### What you are asked to do
All lines in the data that hold the word "heading" need copying.

Data extract below:

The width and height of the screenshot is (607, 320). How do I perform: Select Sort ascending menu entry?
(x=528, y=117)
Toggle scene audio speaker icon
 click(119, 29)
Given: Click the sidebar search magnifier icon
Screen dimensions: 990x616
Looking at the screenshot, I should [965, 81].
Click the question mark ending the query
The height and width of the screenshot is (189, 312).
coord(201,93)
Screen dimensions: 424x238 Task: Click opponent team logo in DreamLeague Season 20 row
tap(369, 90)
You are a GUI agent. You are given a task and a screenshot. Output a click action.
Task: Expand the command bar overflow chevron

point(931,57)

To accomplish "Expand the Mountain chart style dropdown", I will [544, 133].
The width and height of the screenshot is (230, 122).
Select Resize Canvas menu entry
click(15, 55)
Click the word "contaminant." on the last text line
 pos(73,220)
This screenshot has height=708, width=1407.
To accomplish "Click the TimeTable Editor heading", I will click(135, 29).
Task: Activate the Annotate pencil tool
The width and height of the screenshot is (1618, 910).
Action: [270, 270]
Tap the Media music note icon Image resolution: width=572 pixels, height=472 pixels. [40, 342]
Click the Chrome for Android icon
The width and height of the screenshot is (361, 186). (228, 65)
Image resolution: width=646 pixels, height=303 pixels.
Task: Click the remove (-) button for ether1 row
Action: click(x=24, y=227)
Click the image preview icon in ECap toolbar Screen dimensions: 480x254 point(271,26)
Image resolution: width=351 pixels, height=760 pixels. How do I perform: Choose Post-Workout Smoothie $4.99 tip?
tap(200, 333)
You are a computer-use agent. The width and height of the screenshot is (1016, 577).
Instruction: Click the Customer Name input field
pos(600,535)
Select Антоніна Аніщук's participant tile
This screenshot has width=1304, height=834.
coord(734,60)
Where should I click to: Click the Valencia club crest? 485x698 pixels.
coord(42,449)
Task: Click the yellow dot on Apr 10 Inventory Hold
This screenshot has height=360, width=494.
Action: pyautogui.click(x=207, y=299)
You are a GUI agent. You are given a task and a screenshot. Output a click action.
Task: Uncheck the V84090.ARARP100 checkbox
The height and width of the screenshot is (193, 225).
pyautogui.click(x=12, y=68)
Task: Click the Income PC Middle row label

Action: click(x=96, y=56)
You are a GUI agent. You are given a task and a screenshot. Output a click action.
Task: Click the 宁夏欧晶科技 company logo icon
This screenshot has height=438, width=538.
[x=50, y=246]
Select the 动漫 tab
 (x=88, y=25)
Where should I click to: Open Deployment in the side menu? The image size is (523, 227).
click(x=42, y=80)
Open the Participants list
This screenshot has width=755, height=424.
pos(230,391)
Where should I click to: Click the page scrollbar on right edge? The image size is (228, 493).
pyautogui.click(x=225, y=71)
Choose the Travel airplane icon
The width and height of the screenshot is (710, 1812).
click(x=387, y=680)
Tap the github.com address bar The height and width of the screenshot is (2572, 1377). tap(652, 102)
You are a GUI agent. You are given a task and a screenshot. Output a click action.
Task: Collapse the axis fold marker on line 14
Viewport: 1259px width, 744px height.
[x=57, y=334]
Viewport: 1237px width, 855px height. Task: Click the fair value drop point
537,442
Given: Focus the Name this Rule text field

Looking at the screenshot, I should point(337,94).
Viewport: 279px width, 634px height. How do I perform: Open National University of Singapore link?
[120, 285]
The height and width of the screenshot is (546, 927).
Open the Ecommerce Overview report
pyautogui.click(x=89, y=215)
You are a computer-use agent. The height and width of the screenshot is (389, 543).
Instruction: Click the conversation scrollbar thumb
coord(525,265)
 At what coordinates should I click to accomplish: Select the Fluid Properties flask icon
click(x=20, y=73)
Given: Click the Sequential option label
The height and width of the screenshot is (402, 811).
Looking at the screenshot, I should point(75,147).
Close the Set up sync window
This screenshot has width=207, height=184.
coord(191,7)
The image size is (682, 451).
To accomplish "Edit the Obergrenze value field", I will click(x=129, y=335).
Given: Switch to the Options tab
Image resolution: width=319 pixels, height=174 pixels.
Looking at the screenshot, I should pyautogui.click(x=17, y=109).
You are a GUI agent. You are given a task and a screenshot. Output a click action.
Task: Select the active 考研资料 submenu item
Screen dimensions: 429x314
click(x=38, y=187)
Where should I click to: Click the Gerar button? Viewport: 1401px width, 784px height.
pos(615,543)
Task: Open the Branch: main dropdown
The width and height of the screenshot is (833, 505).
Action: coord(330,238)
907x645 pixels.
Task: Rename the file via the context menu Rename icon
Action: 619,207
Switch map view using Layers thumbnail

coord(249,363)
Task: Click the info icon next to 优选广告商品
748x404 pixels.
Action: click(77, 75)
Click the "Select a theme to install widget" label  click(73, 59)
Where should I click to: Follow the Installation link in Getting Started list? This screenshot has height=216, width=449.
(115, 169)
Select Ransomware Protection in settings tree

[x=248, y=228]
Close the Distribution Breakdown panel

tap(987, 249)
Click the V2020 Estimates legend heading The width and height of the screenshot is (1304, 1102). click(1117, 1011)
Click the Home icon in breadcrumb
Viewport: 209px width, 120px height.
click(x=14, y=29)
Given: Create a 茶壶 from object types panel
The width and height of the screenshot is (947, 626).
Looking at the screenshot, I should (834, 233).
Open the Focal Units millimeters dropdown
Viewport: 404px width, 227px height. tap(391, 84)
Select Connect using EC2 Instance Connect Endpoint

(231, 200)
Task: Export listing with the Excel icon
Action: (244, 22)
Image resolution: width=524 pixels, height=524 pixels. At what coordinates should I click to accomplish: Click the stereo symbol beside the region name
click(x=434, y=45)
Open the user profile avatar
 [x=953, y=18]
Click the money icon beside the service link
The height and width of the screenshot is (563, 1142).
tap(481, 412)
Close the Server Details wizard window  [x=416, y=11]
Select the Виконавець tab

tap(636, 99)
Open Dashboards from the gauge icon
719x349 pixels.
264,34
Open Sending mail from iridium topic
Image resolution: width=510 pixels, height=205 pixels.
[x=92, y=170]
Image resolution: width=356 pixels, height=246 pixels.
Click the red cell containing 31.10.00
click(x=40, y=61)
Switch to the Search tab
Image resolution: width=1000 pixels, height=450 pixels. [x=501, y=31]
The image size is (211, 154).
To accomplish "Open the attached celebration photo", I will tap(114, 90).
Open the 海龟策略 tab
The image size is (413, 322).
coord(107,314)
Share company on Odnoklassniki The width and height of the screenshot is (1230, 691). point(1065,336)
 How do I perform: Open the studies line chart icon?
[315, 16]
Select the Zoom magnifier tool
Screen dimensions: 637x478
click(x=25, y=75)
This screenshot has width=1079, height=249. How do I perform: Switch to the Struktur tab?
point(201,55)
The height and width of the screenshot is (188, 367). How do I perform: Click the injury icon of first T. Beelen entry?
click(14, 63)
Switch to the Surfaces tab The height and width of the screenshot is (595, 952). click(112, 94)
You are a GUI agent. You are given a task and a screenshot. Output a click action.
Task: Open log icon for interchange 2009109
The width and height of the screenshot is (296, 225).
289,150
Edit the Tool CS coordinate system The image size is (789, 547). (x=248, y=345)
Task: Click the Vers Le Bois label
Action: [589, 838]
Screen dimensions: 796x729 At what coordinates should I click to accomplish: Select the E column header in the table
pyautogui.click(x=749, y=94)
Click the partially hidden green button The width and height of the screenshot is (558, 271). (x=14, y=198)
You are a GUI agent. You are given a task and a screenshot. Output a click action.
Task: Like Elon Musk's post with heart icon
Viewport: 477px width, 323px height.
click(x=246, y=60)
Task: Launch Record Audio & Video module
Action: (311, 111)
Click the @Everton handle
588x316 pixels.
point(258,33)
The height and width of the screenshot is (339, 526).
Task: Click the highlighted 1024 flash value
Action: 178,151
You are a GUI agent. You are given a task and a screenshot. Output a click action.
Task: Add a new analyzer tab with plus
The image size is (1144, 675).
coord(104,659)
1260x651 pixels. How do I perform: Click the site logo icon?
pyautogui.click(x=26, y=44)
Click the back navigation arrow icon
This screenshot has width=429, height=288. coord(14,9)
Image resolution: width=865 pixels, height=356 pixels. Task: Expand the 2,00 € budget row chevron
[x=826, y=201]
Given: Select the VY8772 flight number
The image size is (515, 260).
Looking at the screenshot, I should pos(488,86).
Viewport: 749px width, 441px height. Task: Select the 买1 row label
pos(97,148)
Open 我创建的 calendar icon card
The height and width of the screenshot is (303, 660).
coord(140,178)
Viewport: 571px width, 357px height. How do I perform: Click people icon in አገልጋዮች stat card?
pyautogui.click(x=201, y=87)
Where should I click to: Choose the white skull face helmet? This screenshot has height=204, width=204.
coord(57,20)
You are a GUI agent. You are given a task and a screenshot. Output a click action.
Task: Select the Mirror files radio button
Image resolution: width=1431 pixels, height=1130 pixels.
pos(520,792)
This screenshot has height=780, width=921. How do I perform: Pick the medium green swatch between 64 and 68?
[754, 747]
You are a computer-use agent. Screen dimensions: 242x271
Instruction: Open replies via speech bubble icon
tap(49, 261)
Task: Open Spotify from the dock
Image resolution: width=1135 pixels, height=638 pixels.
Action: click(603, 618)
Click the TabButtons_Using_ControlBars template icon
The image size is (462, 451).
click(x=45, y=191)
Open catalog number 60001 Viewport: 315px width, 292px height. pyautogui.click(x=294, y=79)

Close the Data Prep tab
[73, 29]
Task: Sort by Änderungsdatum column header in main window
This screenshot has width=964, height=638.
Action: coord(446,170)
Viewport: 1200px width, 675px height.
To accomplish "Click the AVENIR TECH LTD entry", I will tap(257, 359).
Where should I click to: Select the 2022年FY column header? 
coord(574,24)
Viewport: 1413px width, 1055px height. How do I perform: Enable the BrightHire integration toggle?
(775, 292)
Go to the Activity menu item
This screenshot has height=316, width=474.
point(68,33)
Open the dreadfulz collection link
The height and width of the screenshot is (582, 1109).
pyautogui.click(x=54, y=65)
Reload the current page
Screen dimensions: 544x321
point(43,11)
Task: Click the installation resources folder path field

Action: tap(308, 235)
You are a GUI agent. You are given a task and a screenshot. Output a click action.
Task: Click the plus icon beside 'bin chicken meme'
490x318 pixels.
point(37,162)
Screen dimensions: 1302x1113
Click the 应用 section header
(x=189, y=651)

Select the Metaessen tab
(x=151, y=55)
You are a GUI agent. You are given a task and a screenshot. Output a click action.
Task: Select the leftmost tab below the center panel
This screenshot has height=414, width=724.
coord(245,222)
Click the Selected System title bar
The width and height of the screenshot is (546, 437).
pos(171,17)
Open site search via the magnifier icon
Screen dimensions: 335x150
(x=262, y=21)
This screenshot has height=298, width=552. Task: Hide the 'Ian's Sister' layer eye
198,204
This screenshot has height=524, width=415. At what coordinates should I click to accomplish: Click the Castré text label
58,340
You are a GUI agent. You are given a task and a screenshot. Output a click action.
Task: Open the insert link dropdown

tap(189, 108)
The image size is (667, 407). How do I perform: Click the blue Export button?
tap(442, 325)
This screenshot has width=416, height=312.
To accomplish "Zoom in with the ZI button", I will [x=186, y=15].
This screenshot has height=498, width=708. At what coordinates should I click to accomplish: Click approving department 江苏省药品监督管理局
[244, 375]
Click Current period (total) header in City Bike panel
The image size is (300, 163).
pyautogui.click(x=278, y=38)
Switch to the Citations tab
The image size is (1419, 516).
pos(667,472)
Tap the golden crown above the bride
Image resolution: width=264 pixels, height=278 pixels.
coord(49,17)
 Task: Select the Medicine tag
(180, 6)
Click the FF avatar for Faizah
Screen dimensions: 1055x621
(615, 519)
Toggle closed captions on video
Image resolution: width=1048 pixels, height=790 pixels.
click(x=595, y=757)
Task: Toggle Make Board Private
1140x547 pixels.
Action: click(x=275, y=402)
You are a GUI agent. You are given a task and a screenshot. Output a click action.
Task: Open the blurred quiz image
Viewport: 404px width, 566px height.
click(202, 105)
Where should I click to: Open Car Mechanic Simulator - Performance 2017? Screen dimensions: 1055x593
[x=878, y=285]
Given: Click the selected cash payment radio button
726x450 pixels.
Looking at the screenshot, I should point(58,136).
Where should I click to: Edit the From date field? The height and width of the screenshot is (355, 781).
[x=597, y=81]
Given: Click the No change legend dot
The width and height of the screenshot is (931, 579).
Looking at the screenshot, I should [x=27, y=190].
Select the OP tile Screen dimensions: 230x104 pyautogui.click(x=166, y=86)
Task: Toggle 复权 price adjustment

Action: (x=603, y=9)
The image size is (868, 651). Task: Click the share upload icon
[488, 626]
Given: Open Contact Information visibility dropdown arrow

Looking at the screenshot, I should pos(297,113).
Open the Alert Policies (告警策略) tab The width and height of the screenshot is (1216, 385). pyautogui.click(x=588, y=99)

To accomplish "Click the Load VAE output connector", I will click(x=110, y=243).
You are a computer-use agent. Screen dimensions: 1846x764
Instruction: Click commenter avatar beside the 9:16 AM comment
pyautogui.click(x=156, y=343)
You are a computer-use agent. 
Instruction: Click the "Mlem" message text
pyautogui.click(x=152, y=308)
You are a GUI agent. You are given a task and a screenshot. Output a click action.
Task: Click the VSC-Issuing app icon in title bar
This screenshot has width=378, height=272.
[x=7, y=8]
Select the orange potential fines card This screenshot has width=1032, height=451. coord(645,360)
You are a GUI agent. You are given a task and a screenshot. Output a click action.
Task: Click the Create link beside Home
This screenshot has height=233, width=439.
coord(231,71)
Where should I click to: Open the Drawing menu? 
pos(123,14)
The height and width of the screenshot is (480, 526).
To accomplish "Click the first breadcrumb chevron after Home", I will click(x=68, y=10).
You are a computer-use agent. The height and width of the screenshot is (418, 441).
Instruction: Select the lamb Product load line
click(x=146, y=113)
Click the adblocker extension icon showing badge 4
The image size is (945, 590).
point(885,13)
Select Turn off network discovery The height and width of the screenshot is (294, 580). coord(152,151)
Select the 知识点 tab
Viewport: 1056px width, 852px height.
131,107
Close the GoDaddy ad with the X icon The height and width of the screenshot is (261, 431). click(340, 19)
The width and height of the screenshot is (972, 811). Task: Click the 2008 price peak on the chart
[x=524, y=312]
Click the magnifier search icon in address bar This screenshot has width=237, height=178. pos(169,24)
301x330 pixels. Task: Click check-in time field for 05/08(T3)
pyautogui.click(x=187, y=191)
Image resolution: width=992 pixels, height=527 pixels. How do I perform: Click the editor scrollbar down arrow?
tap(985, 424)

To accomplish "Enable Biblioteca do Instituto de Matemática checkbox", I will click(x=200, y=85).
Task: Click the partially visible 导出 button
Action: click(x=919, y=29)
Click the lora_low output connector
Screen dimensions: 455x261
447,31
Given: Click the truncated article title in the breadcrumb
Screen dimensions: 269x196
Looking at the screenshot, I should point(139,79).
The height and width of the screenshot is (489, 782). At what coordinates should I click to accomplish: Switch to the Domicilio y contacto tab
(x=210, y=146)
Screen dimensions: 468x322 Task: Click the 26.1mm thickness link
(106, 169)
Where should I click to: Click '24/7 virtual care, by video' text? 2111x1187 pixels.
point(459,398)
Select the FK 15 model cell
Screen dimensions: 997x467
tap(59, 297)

End of Data extract.

### Task result
To accomplish "Click the TimeTable Editor heading", I will click(135, 29).
Click the V2020 Estimates legend heading The width and height of the screenshot is (1304, 1102). click(1117, 1011)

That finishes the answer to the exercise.